▸ DATASET EXCERPTS:
++++++
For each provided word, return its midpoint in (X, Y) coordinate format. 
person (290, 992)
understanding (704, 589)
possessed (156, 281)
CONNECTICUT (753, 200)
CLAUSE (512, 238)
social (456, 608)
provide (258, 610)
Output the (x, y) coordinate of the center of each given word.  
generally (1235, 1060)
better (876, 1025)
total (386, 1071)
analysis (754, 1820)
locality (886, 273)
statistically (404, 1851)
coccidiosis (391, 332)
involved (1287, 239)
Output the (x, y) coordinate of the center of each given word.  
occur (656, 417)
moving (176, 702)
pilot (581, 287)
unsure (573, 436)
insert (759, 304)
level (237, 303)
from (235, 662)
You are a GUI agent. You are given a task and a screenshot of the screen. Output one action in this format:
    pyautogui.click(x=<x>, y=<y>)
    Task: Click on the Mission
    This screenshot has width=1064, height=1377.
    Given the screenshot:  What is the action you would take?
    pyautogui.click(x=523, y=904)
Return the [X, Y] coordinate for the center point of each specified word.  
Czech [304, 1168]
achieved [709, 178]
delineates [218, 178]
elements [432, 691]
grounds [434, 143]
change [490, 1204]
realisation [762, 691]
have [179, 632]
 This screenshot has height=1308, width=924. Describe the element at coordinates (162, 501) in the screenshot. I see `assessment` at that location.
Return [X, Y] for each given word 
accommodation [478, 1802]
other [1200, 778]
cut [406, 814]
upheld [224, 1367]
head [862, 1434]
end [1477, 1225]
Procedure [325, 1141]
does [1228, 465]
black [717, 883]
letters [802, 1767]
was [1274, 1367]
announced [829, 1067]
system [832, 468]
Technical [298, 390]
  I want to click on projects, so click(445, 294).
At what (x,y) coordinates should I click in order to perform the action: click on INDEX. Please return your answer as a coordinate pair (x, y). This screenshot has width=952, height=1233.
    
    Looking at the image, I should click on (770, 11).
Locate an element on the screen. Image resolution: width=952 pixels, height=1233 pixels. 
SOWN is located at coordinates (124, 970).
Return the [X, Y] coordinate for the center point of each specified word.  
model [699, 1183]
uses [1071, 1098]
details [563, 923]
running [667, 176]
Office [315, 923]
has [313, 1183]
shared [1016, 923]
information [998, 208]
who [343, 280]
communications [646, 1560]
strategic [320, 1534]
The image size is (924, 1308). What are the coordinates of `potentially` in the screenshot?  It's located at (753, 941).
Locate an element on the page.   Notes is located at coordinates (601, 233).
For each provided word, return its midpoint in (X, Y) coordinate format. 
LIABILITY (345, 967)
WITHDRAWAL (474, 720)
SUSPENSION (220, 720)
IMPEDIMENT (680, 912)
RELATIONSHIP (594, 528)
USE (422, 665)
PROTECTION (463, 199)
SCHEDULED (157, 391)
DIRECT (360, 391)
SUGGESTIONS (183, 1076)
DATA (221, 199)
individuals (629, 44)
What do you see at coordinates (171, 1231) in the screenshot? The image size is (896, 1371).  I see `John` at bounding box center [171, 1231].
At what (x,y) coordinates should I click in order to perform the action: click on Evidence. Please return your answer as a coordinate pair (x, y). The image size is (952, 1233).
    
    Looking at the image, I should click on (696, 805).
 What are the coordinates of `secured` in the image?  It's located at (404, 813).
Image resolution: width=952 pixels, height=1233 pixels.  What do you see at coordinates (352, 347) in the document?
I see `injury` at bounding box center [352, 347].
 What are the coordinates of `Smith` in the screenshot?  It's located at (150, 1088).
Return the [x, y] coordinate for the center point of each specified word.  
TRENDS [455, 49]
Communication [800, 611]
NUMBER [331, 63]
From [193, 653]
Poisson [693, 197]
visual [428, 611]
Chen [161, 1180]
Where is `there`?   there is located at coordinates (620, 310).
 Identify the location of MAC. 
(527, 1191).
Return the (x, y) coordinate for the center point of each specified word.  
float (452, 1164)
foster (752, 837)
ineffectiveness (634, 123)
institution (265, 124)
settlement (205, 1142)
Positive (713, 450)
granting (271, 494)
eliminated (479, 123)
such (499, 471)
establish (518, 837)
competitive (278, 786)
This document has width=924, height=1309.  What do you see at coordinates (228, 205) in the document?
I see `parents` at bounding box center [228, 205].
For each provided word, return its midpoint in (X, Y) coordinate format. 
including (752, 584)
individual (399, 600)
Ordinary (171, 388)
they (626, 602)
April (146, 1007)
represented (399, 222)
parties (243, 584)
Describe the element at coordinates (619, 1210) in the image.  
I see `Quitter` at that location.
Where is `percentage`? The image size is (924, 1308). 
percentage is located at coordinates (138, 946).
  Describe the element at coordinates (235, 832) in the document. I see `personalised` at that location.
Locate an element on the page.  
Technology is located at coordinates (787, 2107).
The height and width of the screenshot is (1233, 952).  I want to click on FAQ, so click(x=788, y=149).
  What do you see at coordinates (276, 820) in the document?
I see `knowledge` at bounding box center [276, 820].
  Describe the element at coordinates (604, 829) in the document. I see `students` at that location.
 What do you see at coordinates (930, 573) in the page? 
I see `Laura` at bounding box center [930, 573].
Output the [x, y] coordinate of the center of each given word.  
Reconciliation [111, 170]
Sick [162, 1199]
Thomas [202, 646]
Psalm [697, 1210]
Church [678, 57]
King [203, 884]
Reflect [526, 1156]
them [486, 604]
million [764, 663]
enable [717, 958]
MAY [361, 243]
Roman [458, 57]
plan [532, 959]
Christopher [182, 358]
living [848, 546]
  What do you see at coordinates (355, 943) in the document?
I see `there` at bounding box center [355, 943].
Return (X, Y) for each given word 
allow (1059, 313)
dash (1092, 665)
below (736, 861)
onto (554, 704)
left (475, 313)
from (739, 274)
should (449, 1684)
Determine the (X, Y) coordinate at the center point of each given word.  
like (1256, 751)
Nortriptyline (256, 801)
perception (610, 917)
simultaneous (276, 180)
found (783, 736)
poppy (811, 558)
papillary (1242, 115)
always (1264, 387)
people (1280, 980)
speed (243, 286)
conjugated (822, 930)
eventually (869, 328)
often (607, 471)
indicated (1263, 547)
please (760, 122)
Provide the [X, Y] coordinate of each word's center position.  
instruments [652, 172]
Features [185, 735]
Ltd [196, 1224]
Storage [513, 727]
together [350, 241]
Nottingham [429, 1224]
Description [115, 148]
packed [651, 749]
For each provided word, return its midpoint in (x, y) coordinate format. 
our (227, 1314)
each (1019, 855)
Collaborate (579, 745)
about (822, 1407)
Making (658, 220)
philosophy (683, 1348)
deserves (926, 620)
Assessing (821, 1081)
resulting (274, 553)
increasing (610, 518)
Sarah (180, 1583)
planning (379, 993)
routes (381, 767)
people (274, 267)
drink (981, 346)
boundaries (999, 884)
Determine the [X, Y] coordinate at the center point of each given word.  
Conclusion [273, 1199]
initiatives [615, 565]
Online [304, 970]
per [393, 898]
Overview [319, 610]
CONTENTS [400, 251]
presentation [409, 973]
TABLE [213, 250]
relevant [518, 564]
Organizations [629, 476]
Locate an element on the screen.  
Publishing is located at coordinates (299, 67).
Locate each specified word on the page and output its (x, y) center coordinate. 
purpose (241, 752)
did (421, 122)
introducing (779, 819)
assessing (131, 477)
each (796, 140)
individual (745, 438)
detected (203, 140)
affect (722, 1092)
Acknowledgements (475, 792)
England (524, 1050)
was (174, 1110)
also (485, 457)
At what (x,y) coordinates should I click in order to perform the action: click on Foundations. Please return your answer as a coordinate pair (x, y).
++++++
▸ STATED GOAL:
Rewrite all of the items above, changing every "midpoint" to "central point" and leaving everything else as it is.

▸ RESULT:
For each provided word, return its central point in (X, Y) coordinate format. 
person (290, 992)
understanding (704, 589)
possessed (156, 281)
CONNECTICUT (753, 200)
CLAUSE (512, 238)
social (456, 608)
provide (258, 610)
Output the (x, y) coordinate of the center of each given word.  
generally (1235, 1060)
better (876, 1025)
total (386, 1071)
analysis (754, 1820)
locality (886, 273)
statistically (404, 1851)
coccidiosis (391, 332)
involved (1287, 239)
Output the (x, y) coordinate of the center of each given word.  
occur (656, 417)
moving (176, 702)
pilot (581, 287)
unsure (573, 436)
insert (759, 304)
level (237, 303)
from (235, 662)
You are a GUI agent. You are given a task and a screenshot of the screen. Output one action in this format:
    pyautogui.click(x=<x>, y=<y>)
    Task: Click on the Mission
    This screenshot has width=1064, height=1377.
    Given the screenshot:  What is the action you would take?
    pyautogui.click(x=523, y=904)
Return the [X, Y] coordinate for the center point of each specified word.  
Czech [304, 1168]
achieved [709, 178]
delineates [218, 178]
elements [432, 691]
grounds [434, 143]
change [490, 1204]
realisation [762, 691]
have [179, 632]
 This screenshot has height=1308, width=924. Describe the element at coordinates (162, 501) in the screenshot. I see `assessment` at that location.
Return [X, Y] for each given word 
accommodation [478, 1802]
other [1200, 778]
cut [406, 814]
upheld [224, 1367]
head [862, 1434]
end [1477, 1225]
Procedure [325, 1141]
does [1228, 465]
black [717, 883]
letters [802, 1767]
was [1274, 1367]
announced [829, 1067]
system [832, 468]
Technical [298, 390]
  I want to click on projects, so click(445, 294).
At what (x,y) coordinates should I click in order to perform the action: click on INDEX. Please return your answer as a coordinate pair (x, y). This screenshot has width=952, height=1233.
    
    Looking at the image, I should click on (770, 11).
Locate an element on the screen. Image resolution: width=952 pixels, height=1233 pixels. 
SOWN is located at coordinates (124, 970).
Return the [X, Y] coordinate for the center point of each specified word.  
model [699, 1183]
uses [1071, 1098]
details [563, 923]
running [667, 176]
Office [315, 923]
has [313, 1183]
shared [1016, 923]
information [998, 208]
who [343, 280]
communications [646, 1560]
strategic [320, 1534]
The image size is (924, 1308). What are the coordinates of `potentially` in the screenshot?  It's located at (753, 941).
Locate an element on the page.   Notes is located at coordinates (601, 233).
For each provided word, return its central point in (X, Y) coordinate format. 
LIABILITY (345, 967)
WITHDRAWAL (474, 720)
SUSPENSION (220, 720)
IMPEDIMENT (680, 912)
RELATIONSHIP (594, 528)
USE (422, 665)
PROTECTION (463, 199)
SCHEDULED (157, 391)
DIRECT (360, 391)
SUGGESTIONS (183, 1076)
DATA (221, 199)
individuals (629, 44)
What do you see at coordinates (171, 1231) in the screenshot? The image size is (896, 1371).  I see `John` at bounding box center [171, 1231].
At what (x,y) coordinates should I click in order to perform the action: click on Evidence. Please return your answer as a coordinate pair (x, y). The image size is (952, 1233).
    
    Looking at the image, I should click on (696, 805).
 What are the coordinates of `secured` in the image?  It's located at (404, 813).
Image resolution: width=952 pixels, height=1233 pixels.  What do you see at coordinates (352, 347) in the document?
I see `injury` at bounding box center [352, 347].
 What are the coordinates of `Smith` in the screenshot?  It's located at (150, 1088).
Return the [x, y] coordinate for the center point of each specified word.  
TRENDS [455, 49]
Communication [800, 611]
NUMBER [331, 63]
From [193, 653]
Poisson [693, 197]
visual [428, 611]
Chen [161, 1180]
Where is `there`?   there is located at coordinates (620, 310).
 Identify the location of MAC. 
(527, 1191).
Return the (x, y) coordinate for the center point of each specified word.  
float (452, 1164)
foster (752, 837)
ineffectiveness (634, 123)
institution (265, 124)
settlement (205, 1142)
Positive (713, 450)
granting (271, 494)
eliminated (479, 123)
such (499, 471)
establish (518, 837)
competitive (278, 786)
This document has width=924, height=1309.  What do you see at coordinates (228, 205) in the document?
I see `parents` at bounding box center [228, 205].
For each provided word, return its central point in (X, Y) coordinate format. 
including (752, 584)
individual (399, 600)
Ordinary (171, 388)
they (626, 602)
April (146, 1007)
represented (399, 222)
parties (243, 584)
Describe the element at coordinates (619, 1210) in the image.  
I see `Quitter` at that location.
Where is `percentage`? The image size is (924, 1308). 
percentage is located at coordinates (138, 946).
  Describe the element at coordinates (235, 832) in the document. I see `personalised` at that location.
Locate an element on the page.  
Technology is located at coordinates (787, 2107).
The height and width of the screenshot is (1233, 952).  I want to click on FAQ, so click(x=788, y=149).
  What do you see at coordinates (276, 820) in the document?
I see `knowledge` at bounding box center [276, 820].
  Describe the element at coordinates (604, 829) in the document. I see `students` at that location.
 What do you see at coordinates (930, 573) in the page? 
I see `Laura` at bounding box center [930, 573].
Output the [x, y] coordinate of the center of each given word.  
Reconciliation [111, 170]
Sick [162, 1199]
Thomas [202, 646]
Psalm [697, 1210]
Church [678, 57]
King [203, 884]
Reflect [526, 1156]
them [486, 604]
million [764, 663]
enable [717, 958]
MAY [361, 243]
Roman [458, 57]
plan [532, 959]
Christopher [182, 358]
living [848, 546]
  What do you see at coordinates (355, 943) in the document?
I see `there` at bounding box center [355, 943].
Return (X, Y) for each given word 
allow (1059, 313)
dash (1092, 665)
below (736, 861)
onto (554, 704)
left (475, 313)
from (739, 274)
should (449, 1684)
Determine the (X, Y) coordinate at the center point of each given word.  
like (1256, 751)
Nortriptyline (256, 801)
perception (610, 917)
simultaneous (276, 180)
found (783, 736)
poppy (811, 558)
papillary (1242, 115)
always (1264, 387)
people (1280, 980)
speed (243, 286)
conjugated (822, 930)
eventually (869, 328)
often (607, 471)
indicated (1263, 547)
please (760, 122)
Provide the [X, Y] coordinate of each word's center position.  
instruments [652, 172]
Features [185, 735]
Ltd [196, 1224]
Storage [513, 727]
together [350, 241]
Nottingham [429, 1224]
Description [115, 148]
packed [651, 749]
For each provided word, return its central point in (x, y) coordinate format. 
our (227, 1314)
each (1019, 855)
Collaborate (579, 745)
about (822, 1407)
Making (658, 220)
philosophy (683, 1348)
deserves (926, 620)
Assessing (821, 1081)
resulting (274, 553)
increasing (610, 518)
Sarah (180, 1583)
planning (379, 993)
routes (381, 767)
people (274, 267)
drink (981, 346)
boundaries (999, 884)
Determine the [X, Y] coordinate at the center point of each given word.  
Conclusion [273, 1199]
initiatives [615, 565]
Online [304, 970]
per [393, 898]
Overview [319, 610]
CONTENTS [400, 251]
presentation [409, 973]
TABLE [213, 250]
relevant [518, 564]
Organizations [629, 476]
Locate an element on the screen.  
Publishing is located at coordinates (299, 67).
Locate each specified word on the page and output its (x, y) center coordinate. 
purpose (241, 752)
did (421, 122)
introducing (779, 819)
assessing (131, 477)
each (796, 140)
individual (745, 438)
detected (203, 140)
affect (722, 1092)
Acknowledgements (475, 792)
England (524, 1050)
was (174, 1110)
also (485, 457)
At what (x,y) coordinates should I click in order to perform the action: click on Foundations. Please return your answer as a coordinate pair (x, y).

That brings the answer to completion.